→ What needs to be done: Below are lines of data, and only some are wanted. Please repeat exactly those from the line that has "Más opciones de pago (250, 688)" through the line that has "Disclaimer (685, 2229)".

-------- Extracted data --------

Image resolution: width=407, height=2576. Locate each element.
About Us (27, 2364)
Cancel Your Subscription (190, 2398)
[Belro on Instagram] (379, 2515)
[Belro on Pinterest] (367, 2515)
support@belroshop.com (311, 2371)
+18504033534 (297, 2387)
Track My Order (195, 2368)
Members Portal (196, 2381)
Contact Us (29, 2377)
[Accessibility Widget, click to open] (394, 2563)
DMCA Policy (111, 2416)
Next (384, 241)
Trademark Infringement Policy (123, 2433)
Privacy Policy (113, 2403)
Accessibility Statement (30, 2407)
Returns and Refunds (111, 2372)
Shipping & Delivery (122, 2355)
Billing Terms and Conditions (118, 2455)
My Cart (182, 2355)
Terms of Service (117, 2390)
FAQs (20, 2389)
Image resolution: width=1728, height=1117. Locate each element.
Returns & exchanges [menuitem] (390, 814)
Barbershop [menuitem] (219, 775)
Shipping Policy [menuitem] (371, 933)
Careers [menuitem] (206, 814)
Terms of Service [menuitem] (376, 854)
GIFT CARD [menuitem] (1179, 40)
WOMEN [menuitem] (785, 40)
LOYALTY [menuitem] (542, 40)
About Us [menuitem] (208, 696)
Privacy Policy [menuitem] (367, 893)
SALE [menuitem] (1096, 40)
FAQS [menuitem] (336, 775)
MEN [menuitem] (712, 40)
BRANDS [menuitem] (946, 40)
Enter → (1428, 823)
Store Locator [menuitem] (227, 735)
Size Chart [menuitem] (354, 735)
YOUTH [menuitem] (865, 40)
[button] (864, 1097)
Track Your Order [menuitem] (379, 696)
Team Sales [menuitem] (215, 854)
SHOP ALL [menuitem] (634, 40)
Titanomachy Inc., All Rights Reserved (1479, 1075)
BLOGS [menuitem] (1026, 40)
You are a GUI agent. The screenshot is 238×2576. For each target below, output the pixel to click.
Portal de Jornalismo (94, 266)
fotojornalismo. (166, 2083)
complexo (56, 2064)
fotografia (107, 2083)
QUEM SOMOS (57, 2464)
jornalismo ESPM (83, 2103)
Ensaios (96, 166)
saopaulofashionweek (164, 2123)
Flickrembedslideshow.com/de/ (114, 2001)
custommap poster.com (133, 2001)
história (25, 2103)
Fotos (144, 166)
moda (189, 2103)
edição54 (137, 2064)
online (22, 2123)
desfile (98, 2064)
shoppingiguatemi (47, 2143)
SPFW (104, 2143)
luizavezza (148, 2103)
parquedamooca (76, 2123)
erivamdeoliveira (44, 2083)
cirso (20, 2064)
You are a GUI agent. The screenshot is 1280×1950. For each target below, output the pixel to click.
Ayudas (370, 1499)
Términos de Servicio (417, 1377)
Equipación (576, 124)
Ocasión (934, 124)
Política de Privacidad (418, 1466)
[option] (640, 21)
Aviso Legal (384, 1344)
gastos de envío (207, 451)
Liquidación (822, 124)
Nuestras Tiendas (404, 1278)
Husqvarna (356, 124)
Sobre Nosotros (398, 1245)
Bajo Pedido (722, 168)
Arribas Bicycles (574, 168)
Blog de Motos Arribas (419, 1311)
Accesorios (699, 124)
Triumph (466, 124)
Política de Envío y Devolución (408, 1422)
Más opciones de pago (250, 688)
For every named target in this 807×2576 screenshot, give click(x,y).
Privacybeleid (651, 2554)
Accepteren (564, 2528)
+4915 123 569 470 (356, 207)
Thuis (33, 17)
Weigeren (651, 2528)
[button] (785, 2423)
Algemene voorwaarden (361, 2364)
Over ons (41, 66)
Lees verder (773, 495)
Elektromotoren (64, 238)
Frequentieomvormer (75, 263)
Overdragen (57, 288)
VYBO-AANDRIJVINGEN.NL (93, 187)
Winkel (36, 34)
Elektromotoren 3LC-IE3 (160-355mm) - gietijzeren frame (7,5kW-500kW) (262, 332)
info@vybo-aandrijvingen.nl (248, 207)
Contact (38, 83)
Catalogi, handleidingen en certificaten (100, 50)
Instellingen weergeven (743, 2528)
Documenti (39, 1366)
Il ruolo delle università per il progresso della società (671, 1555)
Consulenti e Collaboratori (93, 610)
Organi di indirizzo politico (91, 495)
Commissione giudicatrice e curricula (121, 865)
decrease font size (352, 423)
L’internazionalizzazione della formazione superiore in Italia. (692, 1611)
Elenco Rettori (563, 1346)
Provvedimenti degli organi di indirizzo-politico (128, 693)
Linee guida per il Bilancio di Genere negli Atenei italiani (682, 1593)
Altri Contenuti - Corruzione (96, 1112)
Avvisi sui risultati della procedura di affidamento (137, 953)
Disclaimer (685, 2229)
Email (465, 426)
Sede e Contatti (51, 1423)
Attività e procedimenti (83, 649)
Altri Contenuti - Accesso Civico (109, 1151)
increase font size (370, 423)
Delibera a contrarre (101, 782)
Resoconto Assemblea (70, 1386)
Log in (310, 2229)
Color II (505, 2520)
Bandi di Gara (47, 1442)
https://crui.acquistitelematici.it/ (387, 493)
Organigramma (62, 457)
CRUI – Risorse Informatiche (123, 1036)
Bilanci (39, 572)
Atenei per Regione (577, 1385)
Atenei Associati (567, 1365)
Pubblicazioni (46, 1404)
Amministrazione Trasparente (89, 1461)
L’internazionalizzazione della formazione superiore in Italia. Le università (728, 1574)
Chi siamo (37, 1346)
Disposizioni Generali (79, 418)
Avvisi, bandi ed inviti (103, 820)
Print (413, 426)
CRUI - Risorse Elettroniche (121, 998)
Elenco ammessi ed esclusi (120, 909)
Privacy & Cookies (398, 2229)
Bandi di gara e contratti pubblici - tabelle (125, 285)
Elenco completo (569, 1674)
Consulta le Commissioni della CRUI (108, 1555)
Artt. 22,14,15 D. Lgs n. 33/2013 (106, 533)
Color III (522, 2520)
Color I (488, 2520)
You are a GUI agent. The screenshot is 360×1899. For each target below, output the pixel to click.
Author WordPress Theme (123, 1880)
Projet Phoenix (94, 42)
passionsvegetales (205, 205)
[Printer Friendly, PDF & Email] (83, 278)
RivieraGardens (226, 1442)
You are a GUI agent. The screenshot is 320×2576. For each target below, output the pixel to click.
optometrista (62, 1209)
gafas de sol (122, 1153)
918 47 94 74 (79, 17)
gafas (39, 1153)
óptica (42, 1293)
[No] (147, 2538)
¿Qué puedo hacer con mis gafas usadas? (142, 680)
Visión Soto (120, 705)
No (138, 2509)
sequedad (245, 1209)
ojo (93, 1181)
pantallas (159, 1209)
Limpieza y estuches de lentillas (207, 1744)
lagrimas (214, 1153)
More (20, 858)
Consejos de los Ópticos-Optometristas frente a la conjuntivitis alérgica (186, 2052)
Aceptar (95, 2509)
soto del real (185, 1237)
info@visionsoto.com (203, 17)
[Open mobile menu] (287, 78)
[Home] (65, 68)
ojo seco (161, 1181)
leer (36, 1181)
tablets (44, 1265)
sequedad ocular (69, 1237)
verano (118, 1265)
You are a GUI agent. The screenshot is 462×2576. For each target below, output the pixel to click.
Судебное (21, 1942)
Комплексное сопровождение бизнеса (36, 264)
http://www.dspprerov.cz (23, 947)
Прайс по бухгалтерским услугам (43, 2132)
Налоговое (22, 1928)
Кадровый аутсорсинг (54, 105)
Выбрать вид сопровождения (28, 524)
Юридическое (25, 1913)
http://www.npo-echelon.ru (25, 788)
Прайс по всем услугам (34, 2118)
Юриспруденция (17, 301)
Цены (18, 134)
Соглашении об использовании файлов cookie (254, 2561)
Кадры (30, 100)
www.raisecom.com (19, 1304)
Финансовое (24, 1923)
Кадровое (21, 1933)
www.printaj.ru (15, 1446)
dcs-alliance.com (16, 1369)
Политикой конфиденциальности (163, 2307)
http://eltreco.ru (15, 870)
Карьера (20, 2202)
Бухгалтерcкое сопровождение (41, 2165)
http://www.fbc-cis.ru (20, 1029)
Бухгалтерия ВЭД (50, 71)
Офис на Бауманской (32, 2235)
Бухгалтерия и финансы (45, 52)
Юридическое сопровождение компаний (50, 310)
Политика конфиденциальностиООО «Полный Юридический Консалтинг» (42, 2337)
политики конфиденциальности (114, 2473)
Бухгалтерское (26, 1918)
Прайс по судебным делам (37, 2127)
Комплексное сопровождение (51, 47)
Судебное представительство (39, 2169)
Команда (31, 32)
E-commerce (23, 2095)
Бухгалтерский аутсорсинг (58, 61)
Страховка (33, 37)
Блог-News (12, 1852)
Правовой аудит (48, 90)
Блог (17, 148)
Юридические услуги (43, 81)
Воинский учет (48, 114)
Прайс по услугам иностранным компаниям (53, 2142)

--------

→ Task answer:
Más opciones de pago (250, 688)
For every named target in this 807×2576 screenshot, give click(x,y).
Privacybeleid (651, 2554)
Accepteren (564, 2528)
+4915 123 569 470 (356, 207)
Thuis (33, 17)
Weigeren (651, 2528)
[button] (785, 2423)
Algemene voorwaarden (361, 2364)
Over ons (41, 66)
Lees verder (773, 495)
Elektromotoren (64, 238)
Frequentieomvormer (75, 263)
Overdragen (57, 288)
VYBO-AANDRIJVINGEN.NL (93, 187)
Winkel (36, 34)
Elektromotoren 3LC-IE3 (160-355mm) - gietijzeren frame (7,5kW-500kW) (262, 332)
info@vybo-aandrijvingen.nl (248, 207)
Contact (38, 83)
Catalogi, handleidingen en certificaten (100, 50)
Instellingen weergeven (743, 2528)
Documenti (39, 1366)
Il ruolo delle università per il progresso della società (671, 1555)
Consulenti e Collaboratori (93, 610)
Organi di indirizzo politico (91, 495)
Commissione giudicatrice e curricula (121, 865)
decrease font size (352, 423)
L’internazionalizzazione della formazione superiore in Italia. (692, 1611)
Elenco Rettori (563, 1346)
Provvedimenti degli organi di indirizzo-politico (128, 693)
Linee guida per il Bilancio di Genere negli Atenei italiani (682, 1593)
Altri Contenuti - Corruzione (96, 1112)
Avvisi sui risultati della procedura di affidamento (137, 953)
Disclaimer (685, 2229)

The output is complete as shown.